> **GOAL OF THE EXERCISE**
Would you restate all the entries exactly, leaving nothing out?

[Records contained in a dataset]
◆ ◆ ◆ ◆ ◆ ◆ ◆

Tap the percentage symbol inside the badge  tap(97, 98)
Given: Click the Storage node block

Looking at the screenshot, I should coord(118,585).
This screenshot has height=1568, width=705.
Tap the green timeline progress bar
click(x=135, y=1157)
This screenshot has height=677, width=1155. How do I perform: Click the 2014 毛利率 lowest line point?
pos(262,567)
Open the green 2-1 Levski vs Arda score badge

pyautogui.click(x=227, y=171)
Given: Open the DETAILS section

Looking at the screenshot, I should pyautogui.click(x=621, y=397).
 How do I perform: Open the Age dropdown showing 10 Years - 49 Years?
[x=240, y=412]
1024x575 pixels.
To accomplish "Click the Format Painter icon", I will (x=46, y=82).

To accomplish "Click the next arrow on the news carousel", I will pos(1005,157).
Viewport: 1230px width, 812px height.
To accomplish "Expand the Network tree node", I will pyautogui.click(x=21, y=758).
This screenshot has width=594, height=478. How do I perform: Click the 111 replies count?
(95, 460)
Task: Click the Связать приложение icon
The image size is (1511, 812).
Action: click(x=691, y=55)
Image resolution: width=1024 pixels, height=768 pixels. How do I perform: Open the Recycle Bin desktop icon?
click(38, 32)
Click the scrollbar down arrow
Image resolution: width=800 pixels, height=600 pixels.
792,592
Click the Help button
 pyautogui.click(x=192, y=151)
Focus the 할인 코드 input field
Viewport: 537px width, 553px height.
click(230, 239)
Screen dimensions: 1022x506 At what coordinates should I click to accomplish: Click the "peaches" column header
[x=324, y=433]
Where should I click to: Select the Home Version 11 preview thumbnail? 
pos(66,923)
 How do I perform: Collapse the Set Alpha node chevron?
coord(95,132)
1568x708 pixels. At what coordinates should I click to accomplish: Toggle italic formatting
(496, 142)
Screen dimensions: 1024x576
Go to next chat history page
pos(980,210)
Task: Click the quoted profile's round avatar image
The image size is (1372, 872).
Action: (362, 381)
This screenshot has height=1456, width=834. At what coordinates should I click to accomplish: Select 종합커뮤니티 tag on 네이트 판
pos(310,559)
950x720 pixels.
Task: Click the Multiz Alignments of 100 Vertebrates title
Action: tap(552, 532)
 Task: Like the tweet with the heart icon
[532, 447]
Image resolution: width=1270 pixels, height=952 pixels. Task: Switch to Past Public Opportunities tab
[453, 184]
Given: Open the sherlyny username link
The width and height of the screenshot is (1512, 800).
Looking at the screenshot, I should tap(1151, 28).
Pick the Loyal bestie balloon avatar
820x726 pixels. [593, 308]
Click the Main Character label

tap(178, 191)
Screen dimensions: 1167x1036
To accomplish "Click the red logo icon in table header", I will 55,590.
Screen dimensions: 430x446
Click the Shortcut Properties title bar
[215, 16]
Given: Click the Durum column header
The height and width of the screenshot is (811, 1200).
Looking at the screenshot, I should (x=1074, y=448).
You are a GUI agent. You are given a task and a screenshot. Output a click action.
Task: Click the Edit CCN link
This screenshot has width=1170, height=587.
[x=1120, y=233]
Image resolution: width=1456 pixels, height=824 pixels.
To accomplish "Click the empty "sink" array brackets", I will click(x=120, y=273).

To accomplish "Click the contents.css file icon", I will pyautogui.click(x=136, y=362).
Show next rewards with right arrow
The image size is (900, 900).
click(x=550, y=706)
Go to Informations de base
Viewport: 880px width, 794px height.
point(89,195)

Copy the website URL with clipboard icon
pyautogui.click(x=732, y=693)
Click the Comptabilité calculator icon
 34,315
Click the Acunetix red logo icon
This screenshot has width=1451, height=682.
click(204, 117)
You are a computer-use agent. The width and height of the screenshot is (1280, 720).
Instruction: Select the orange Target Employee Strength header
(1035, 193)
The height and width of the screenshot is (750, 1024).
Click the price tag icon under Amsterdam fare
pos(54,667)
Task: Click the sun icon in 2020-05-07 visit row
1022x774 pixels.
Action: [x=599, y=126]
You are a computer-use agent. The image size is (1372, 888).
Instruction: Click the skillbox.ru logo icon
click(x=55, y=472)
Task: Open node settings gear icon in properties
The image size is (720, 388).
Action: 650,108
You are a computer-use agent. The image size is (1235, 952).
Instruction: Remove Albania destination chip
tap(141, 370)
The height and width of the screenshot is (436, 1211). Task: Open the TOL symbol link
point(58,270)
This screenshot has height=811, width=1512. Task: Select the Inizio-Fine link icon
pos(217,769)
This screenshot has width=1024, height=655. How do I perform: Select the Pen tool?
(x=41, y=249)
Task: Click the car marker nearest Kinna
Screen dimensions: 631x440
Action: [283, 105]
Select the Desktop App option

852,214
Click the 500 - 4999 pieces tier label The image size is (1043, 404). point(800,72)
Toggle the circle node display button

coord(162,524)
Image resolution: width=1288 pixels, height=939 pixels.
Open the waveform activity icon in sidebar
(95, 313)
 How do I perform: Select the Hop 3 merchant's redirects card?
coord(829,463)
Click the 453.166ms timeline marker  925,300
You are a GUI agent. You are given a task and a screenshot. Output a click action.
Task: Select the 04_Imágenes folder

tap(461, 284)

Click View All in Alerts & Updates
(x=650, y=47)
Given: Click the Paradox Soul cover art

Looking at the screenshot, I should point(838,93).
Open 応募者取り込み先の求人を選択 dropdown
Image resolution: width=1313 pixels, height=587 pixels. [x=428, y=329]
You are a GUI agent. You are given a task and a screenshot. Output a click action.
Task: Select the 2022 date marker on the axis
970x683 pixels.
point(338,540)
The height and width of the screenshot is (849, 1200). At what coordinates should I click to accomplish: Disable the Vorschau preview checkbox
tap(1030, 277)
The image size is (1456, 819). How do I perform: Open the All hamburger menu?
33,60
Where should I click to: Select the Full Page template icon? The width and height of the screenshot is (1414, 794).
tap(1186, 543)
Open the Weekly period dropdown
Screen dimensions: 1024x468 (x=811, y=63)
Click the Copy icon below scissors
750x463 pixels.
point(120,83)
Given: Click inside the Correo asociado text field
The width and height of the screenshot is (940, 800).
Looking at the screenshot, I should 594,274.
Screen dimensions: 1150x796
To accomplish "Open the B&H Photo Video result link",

◆ ◆ ◆ ◆ ◆ ◆ ◆

> **SOLUTION**
Tap the percentage symbol inside the badge  tap(97, 98)
Given: Click the Storage node block

Looking at the screenshot, I should coord(118,585).
This screenshot has height=1568, width=705.
Tap the green timeline progress bar
click(x=135, y=1157)
This screenshot has height=677, width=1155. How do I perform: Click the 2014 毛利率 lowest line point?
pos(262,567)
Open the green 2-1 Levski vs Arda score badge

pyautogui.click(x=227, y=171)
Given: Open the DETAILS section

Looking at the screenshot, I should pyautogui.click(x=621, y=397).
 How do I perform: Open the Age dropdown showing 10 Years - 49 Years?
[x=240, y=412]
1024x575 pixels.
To accomplish "Click the Format Painter icon", I will (x=46, y=82).

To accomplish "Click the next arrow on the news carousel", I will pos(1005,157).
Viewport: 1230px width, 812px height.
To accomplish "Expand the Network tree node", I will pyautogui.click(x=21, y=758).
This screenshot has width=594, height=478. How do I perform: Click the 111 replies count?
(95, 460)
Task: Click the Связать приложение icon
The image size is (1511, 812).
Action: click(x=691, y=55)
Image resolution: width=1024 pixels, height=768 pixels. How do I perform: Open the Recycle Bin desktop icon?
click(38, 32)
Click the scrollbar down arrow
Image resolution: width=800 pixels, height=600 pixels.
792,592
Click the Help button
 pyautogui.click(x=192, y=151)
Focus the 할인 코드 input field
Viewport: 537px width, 553px height.
click(230, 239)
Screen dimensions: 1022x506 At what coordinates should I click to accomplish: Click the "peaches" column header
[x=324, y=433]
Where should I click to: Select the Home Version 11 preview thumbnail? 
pos(66,923)
 How do I perform: Collapse the Set Alpha node chevron?
coord(95,132)
1568x708 pixels. At what coordinates should I click to accomplish: Toggle italic formatting
(496, 142)
Screen dimensions: 1024x576
Go to next chat history page
pos(980,210)
Task: Click the quoted profile's round avatar image
The image size is (1372, 872).
Action: (362, 381)
This screenshot has height=1456, width=834. At what coordinates should I click to accomplish: Select 종합커뮤니티 tag on 네이트 판
pos(310,559)
950x720 pixels.
Task: Click the Multiz Alignments of 100 Vertebrates title
Action: tap(552, 532)
 Task: Like the tweet with the heart icon
[532, 447]
Image resolution: width=1270 pixels, height=952 pixels. Task: Switch to Past Public Opportunities tab
[453, 184]
Given: Open the sherlyny username link
The width and height of the screenshot is (1512, 800).
Looking at the screenshot, I should tap(1151, 28).
Pick the Loyal bestie balloon avatar
820x726 pixels. [593, 308]
Click the Main Character label

tap(178, 191)
Screen dimensions: 1167x1036
To accomplish "Click the red logo icon in table header", I will 55,590.
Screen dimensions: 430x446
Click the Shortcut Properties title bar
[215, 16]
Given: Click the Durum column header
The height and width of the screenshot is (811, 1200).
Looking at the screenshot, I should (x=1074, y=448).
You are a GUI agent. You are given a task and a screenshot. Output a click action.
Task: Click the Edit CCN link
This screenshot has width=1170, height=587.
[x=1120, y=233]
Image resolution: width=1456 pixels, height=824 pixels.
To accomplish "Click the empty "sink" array brackets", I will click(x=120, y=273).

To accomplish "Click the contents.css file icon", I will pyautogui.click(x=136, y=362).
Show next rewards with right arrow
The image size is (900, 900).
click(x=550, y=706)
Go to Informations de base
Viewport: 880px width, 794px height.
point(89,195)

Copy the website URL with clipboard icon
pyautogui.click(x=732, y=693)
Click the Comptabilité calculator icon
 34,315
Click the Acunetix red logo icon
This screenshot has width=1451, height=682.
click(204, 117)
You are a computer-use agent. The width and height of the screenshot is (1280, 720).
Instruction: Select the orange Target Employee Strength header
(1035, 193)
The height and width of the screenshot is (750, 1024).
Click the price tag icon under Amsterdam fare
pos(54,667)
Task: Click the sun icon in 2020-05-07 visit row
1022x774 pixels.
Action: [x=599, y=126]
You are a computer-use agent. The image size is (1372, 888).
Instruction: Click the skillbox.ru logo icon
click(x=55, y=472)
Task: Open node settings gear icon in properties
The image size is (720, 388).
Action: 650,108
You are a computer-use agent. The image size is (1235, 952).
Instruction: Remove Albania destination chip
tap(141, 370)
The height and width of the screenshot is (436, 1211). Task: Open the TOL symbol link
point(58,270)
This screenshot has height=811, width=1512. Task: Select the Inizio-Fine link icon
pos(217,769)
This screenshot has width=1024, height=655. How do I perform: Select the Pen tool?
(x=41, y=249)
Task: Click the car marker nearest Kinna
Screen dimensions: 631x440
Action: [283, 105]
Select the Desktop App option

852,214
Click the 500 - 4999 pieces tier label The image size is (1043, 404). point(800,72)
Toggle the circle node display button

coord(162,524)
Image resolution: width=1288 pixels, height=939 pixels.
Open the waveform activity icon in sidebar
(95, 313)
 How do I perform: Select the Hop 3 merchant's redirects card?
coord(829,463)
Click the 453.166ms timeline marker  925,300
You are a GUI agent. You are given a task and a screenshot. Output a click action.
Task: Select the 04_Imágenes folder

tap(461, 284)

Click View All in Alerts & Updates
(x=650, y=47)
Given: Click the Paradox Soul cover art

Looking at the screenshot, I should point(838,93).
Open 応募者取り込み先の求人を選択 dropdown
Image resolution: width=1313 pixels, height=587 pixels. [x=428, y=329]
You are a GUI agent. You are given a task and a screenshot. Output a click action.
Task: Select the 2022 date marker on the axis
970x683 pixels.
point(338,540)
The height and width of the screenshot is (849, 1200). At what coordinates should I click to accomplish: Disable the Vorschau preview checkbox
tap(1030, 277)
The image size is (1456, 819). How do I perform: Open the All hamburger menu?
33,60
Where should I click to: Select the Full Page template icon? The width and height of the screenshot is (1414, 794).
tap(1186, 543)
Open the Weekly period dropdown
Screen dimensions: 1024x468 (x=811, y=63)
Click the Copy icon below scissors
750x463 pixels.
point(120,83)
Given: Click inside the Correo asociado text field
The width and height of the screenshot is (940, 800).
Looking at the screenshot, I should 594,274.
Screen dimensions: 1150x796
To accomplish "Open the B&H Photo Video result link",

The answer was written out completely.